Earlier work on the synthesis of Ag/PMMA nanocomposites utilized sodium salt of acrylic acid via radiolysis method [3, 4]. Deng et al.  has prepared Ag/PMMA nanocomposites by using PMMA and DMF via in-situ technique. They observed that the behavior of linear and nonlinear optical properties were different compared to the pure PMMA film. The main problem in polymer nanocomposites is to avoid the particles from aggregation. However, this problem can be solved by surface modification of the particles. This will improve the interfacial interaction between the metal particles and the polymer matrix.

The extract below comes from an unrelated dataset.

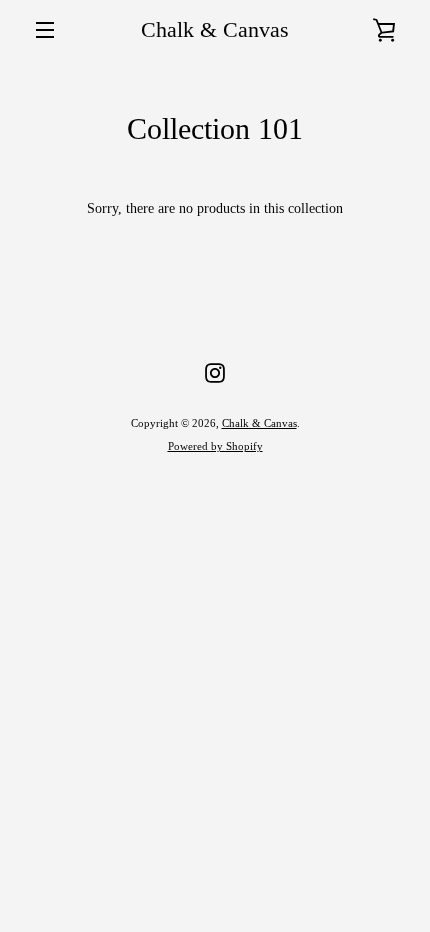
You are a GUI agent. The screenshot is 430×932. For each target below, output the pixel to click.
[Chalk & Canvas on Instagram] (215, 371)
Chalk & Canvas (215, 29)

In this paper, we used a simple procedure for the preparation of Ag/PMMA nanocomposites. In the first step, Ag nanoparticles were synthesized in water using the chemical reduction method [6–8]. This technique offers a systematic, efficient, and simple procedure for synthesis of Ag nanoparticles without decreasing the production rate. In the second step, Ag nanoparticles were mechanically mixed with PMMA dissolved in DMF to form nanocomposites at different temperatures. The temperature-dependent properties of nanocomposites were investigated by various techniques and their preparations of nanocomposites were discussed.
Silver nitrate, AgNO3 (Thermo Fisher Scientific, Waltham, MA, USA) was selected as source of silver. Polyethylene glycol (PEG, MW 8000 in monomer units; Acros organics, Morris Plains, NJ, USA) was used as reducing agent. Daxad 19 (sodium salt of polynaphthalene sulfonate formaldehyde condensate, MW 8000; Canamara United Supply Company, Edmonton, AB, Canada) was used as stabilizer. N′N-dimethylformamide (DMF) (R & M Marketing, Essex, UK) used as solvent while PMMA (Acros Organics) as matrix. Four grams of AgNO3 was dissolved and stirred for 1 h in a mixture comprising of 100 mL distilled water, 4.5 g of PEG, and 5 g of Daxad 19 at 80°C. It was observed that the light brown solution transformed into a grey-black color, which indicates the formation of silver nanoparticles. The solution was then centrifuged at a maximum speed of 15,000 rpm, and washed with distilled water for several times . Then, 10 g of PMMA was dissolved in 50 mL of DMF and mixed with 5 mL of silver nanoparticle solution at 80°C. The mixture was stirred for 1 h. This procedure was then repeated at 100°C and 120°C .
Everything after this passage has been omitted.